I’m sorry that I missed your question at the end of your previous post. To answer it here:

I believe that you’d want to use the same setting I proposed: Y Axis Reference with Jx = 1 / Jy = 0. This will ensure that the electric-field component is pointing perpendicular to the X-Y plane.

Best,
Ethan

Hi @Ethan,

I want bit more clarification about polarization in zemax. In the below attached image, I assigned divergence of the diode as 31. So that not all the rays that propagated from the single source diode is TE polarised if I set Jx=1 and Jy=0. I cross checked and verify this with some other simulation model.

So even though I set the polarization of the source diode defined (s- polarized), not all rays that emit from the source should have the same polarization. Do you have any suggestion for me to make the polarization of the every single ray that emits from a single source uniform??

Thank you

Akhil

Userlevel 2 +2

Hi @Akhil,

Yes, that is correct for rays that are out of plane. From the figure, it wasn’t clear to me that the rays are diverging in Z also. In that case, the diverging rays will not be parallel to the object boundary.

There is not a built-in way to change polarization with angle from a source, unless you create your own source DLL which would take some significant effort. One alternative is: instead of a point source, you could use an extended source in the Z direction:

I hope this helps.

Best,
Ethan

Hi @Ethan ,

I want a source exactly polarized like you mentioned in the previous answer.

But in my zemax file, it is not happening like this. I can explain that with a simple zemax model without getting more complicated.

In the botton design I have a single light ray travells in the X axis direction which is then transmitted through a surface. Then the ray is hit on a detector. The trasmission % of the ray through the surface for s and p polarisation is also included below. So from the detector power value, I can found out the polarization of the ray.

I assign Jx=1 and Jy=0 . As far as I understood about the Jones vetor, the polarization should be S for Y axis reference and P for Z axis reference. But in my case, the power value in the detector shows the same for both axis of reference. It even shows the same for X axis reference!!

I thing figuring out a solution for this will solve my problem. Can you have a look on this. I attached the simulation file along with this for better understanding.

Thank you

Akhil

Hi All,

I am facing a problem with the axis reference when assigning a polarization.

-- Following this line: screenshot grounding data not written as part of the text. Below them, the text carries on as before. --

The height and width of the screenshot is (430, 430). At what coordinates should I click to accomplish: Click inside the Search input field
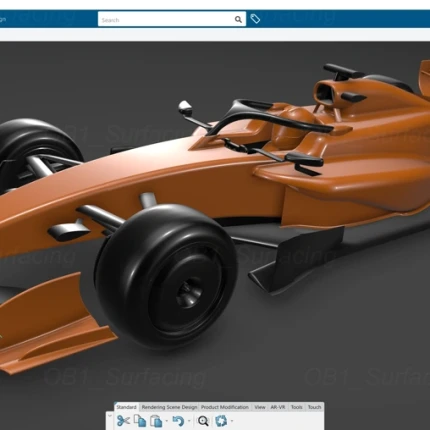(166, 20)
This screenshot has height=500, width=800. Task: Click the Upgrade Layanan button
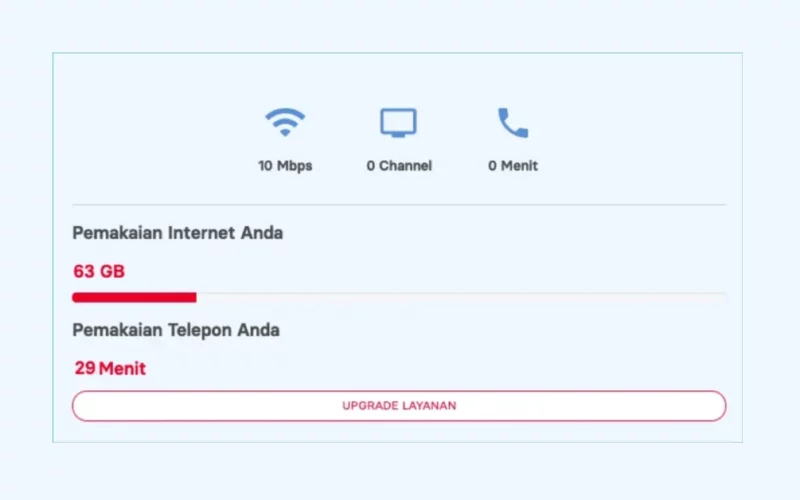tap(399, 406)
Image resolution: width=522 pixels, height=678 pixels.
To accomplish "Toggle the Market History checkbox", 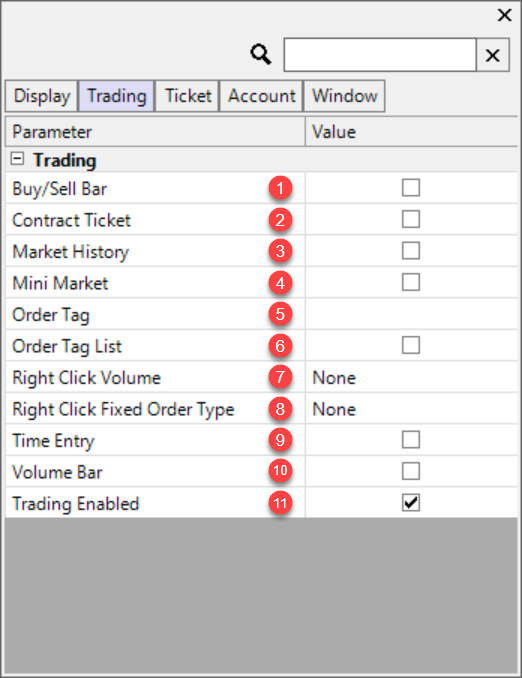I will coord(410,251).
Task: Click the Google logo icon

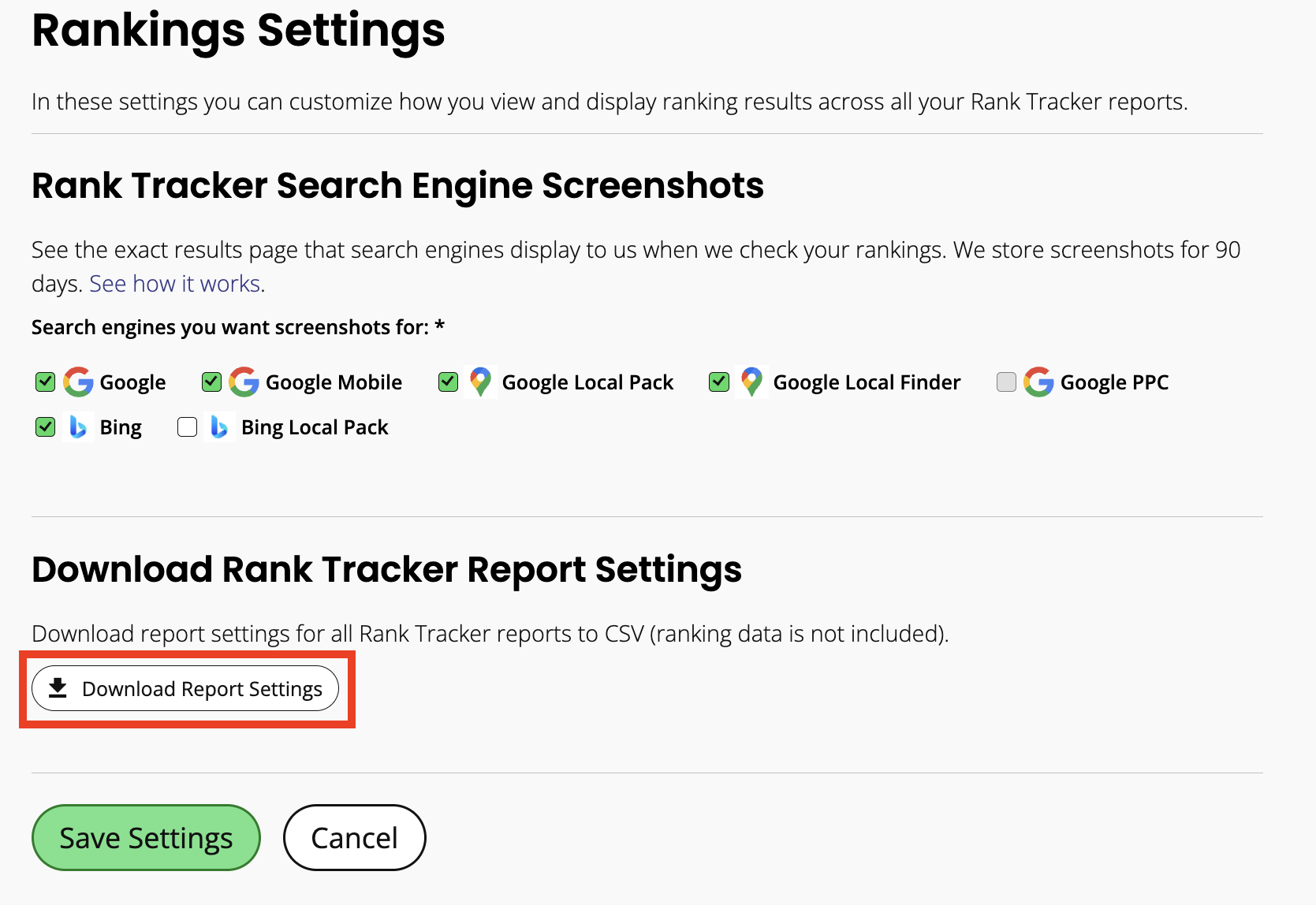Action: click(78, 382)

I assign Jx=1 and Jy=0 . As far as I understood about the Jones vetor, the polarization should be S for Y axis reference and for Z axis reference when the ray is travelling in x axis.

But in this case, there is no change in the incomng polarization value if I change the axis reference (I confirmed it by measuring the transmission % of the rectangular block, which is different for s and p polarization). Can someone suggest me why the axis of reference make no changes here??

Kind regards

Akhil

Userlevel 6 +3

Hi Akhil,

The polarization setting can be a little confusing.  Let me see if I can help.  In your case, the source is emitting a set of identical rays that propagate along the source’s local z-axis.

You have Jx = 1, Jy = 0.  As noted in the help documentation:

Therefore, for Jx = 1, you have defined the polarization to be along the S direction.  But what exactly is the S direction?  In general, it depends on the reference method, but we’ll see that in your particular case all three options produce the same result.  Note that X, Y and Z are the local axes for the source.  The K vector is along Z.

• X-axis reference:  P-direction is K cross X = Y, and S = P cross K = Y cross K = X.  So, with this choice of reference, you have the S-direction along the source’s local x-axis.
• Y-axis reference: S-direction is Y cross K = X.  So again, you have the S-direction along the source’s local x-axis.
• Z-axis reference: S-direction is K cross Z = undefined (because K is along Z).  So, the S-direction defaults to the X-axis ref case, namely along the local x-axis.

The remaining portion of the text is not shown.